* WYMAGANIA ZADANIA *
Wypisz w całości tekst o podróży do Tybetu, słowo w słowo i bez żadnych zmian.

#### WYBRANY TEKST

"W Tybecie wielu rzeczy nie wolno robić." Opowieść o podróży do zakazanego kraju
Było nas stać na 7 dni w Tybecie. Wybraliśmy najtańszą opcję, czyli obowiązkowy pakiet: samochód, przewodnik, kierowca. Do tego bilety na pociąg, noclegi, wyżywienie i nerwy.
Podróż dookoła Azji miała swoją cenę, ale nie o pieniądze tu chodzi. Z kserokopią pozwolenia na wjazd do Tybetu wsiedliśmy do pociągu, który robiąc pętelkę, miał zawieźć nas do Lhasy. Pociąg do Tybetu... Może trudno go sobie wyobrazić, ale nie jest wcale pociągiem widmem. Kolej tybetańska działa od 2006 r., jej budowa została szeroko oprotestowana przez organizacje działające na rzecz ochrony Tybetu i jego kulturowego dziedzictwa. Według nich linia kolejowa mogłaby się przyczyniać do sprawnego przenikania ludności chińskiej do tego miejsca i tym samym wynaradawiania Tybetańczyków. Prawdą jest, że pociąg przewozi sporo pasażerów. Są to nie tylko Chińczycy, ale też turyści.

########
#### FRAGMENT ZBIORU DANYCH

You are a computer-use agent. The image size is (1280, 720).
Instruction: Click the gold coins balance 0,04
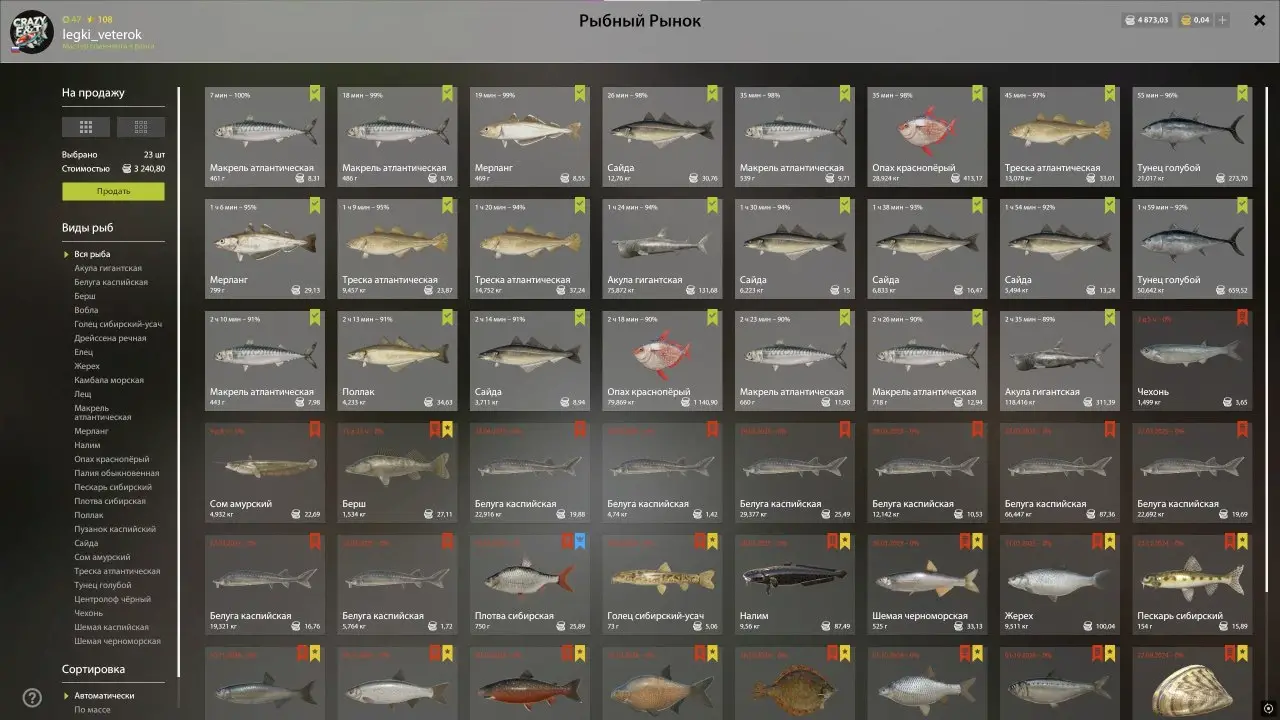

########

* ODPOWIEDŹ DO ZADANIA *
"W Tybecie wielu rzeczy nie wolno robić." Opowieść o podróży do zakazanego kraju
Było nas stać na 7 dni w Tybecie. Wybraliśmy najtańszą opcję, czyli obowiązkowy pakiet: samochód, przewodnik, kierowca. Do tego bilety na pociąg, noclegi, wyżywienie i nerwy.
Podróż dookoła Azji miała swoją cenę, ale nie o pieniądze tu chodzi. Z kserokopią pozwolenia na wjazd do Tybetu wsiedliśmy do pociągu, który robiąc pętelkę, miał zawieźć nas do Lhasy. Pociąg do Tybetu... Może trudno go sobie wyobrazić, ale nie jest wcale pociągiem widmem. Kolej tybetańska działa od 2006 r., jej budowa została szeroko oprotestowana przez organizacje działające na rzecz ochrony Tybetu i jego kulturowego dziedzictwa. Według nich linia kolejowa mogłaby się przyczyniać do sprawnego przenikania ludności chińskiej do tego miejsca i tym samym wynaradawiania Tybetańczyków. Prawdą jest, że pociąg przewozi sporo pasażerów. Są to nie tylko Chińczycy, ale też turyści.